Re: Intermittent failure of routing/gateway with ix(4) (x86_64)

From: Karl Denninger <karl_at_denninger.net>
Date: Sun, 24 Aug 2025 02:12:32 UTC
On 8/23/2025 9:31 PM, R Tyler Croy wrote:
> (replies inline)
>
>
> On Saturday, August 23rd, 2025 at 6:24 PM, Karl Denninger<karl@denninger.net> wrote:
>
>> What physical hardware is on that driver?
>>
>> I have a box here with two ix interfaces in it that is my edge router and beat the SNOT out of it without problems.
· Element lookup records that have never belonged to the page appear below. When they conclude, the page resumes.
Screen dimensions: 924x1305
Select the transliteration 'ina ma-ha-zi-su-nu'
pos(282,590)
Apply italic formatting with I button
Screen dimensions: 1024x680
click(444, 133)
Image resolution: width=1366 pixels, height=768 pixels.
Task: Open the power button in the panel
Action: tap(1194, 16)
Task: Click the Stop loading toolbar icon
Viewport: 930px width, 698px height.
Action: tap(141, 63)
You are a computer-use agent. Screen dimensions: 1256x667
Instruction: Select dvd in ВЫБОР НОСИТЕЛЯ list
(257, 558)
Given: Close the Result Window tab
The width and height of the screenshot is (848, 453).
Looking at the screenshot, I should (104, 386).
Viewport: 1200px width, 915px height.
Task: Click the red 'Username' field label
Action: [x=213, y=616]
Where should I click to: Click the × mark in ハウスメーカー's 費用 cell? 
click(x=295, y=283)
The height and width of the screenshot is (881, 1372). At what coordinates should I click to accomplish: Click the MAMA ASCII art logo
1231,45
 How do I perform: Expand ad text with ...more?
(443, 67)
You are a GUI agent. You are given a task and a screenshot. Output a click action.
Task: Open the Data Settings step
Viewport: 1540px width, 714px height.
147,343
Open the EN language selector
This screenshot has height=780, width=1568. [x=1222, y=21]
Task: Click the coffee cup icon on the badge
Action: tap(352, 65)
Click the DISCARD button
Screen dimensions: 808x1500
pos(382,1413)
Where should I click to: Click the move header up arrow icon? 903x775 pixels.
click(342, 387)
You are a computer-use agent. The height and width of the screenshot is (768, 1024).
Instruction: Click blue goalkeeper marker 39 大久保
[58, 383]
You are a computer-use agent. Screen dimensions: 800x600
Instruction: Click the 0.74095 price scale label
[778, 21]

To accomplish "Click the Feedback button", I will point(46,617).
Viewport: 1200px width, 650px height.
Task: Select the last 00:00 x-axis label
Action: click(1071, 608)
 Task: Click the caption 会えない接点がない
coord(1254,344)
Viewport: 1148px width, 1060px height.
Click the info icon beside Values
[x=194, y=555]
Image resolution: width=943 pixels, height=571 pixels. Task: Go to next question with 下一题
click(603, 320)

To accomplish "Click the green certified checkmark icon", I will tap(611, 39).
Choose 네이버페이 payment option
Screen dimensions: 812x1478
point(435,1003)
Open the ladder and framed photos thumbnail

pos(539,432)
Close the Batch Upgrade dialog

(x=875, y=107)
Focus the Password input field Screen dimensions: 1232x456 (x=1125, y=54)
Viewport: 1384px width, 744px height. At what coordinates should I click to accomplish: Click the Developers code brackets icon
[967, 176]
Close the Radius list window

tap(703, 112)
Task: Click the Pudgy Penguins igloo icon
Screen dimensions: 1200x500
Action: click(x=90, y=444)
This is what the boot messages are for them in my machine here:
> These are both identical 10GigE NICs, from dmesg
>
> ix0: <Intel(R) X540-AT2> mem 0xe0400000-0xe05fffff,0xe0600000-0xe0603fff irq 18 at device 0.0 on pci1
> ix0: Using 2048 TX descriptors and 2048 RX descriptors
> ix0: Using 2 RX queues 2 TX queues
> ix0: Using MSI-X interrupts with 3 vectors
> ix0: allocated for 2 queues
> ix0: allocated for 2 rx queues
> ix0: Ethernet address: a0:36:9f:38:44:a8
> ix0: PCI Express Bus: Speed 5.0GT/s Width x8
> ix0: fw 4.2.0 nvm 4.03.0 eTrack 0x8000037c
> ix0: netmap queues/slots: TX 2/2048, RX 2/2048
>
>
> System: FreeBSD 14.2-RELEASE-p4
>
> When I was chasing that arpresolve warning I saw in the console, I did see some discussion like this (https://be-virtual.net/pfsense-arpresolve-cant-allocate-llinfo-for-x-x-x-x-on-emx/) about funky routers on the other end of the link causing trouble. Since this is a newer fiber rollout from my local ISP (Sonic) I wouldn't be surprised if there was something funky happening there. Since the LAN-side routing goes haywire, I'm thinking that's a red herring.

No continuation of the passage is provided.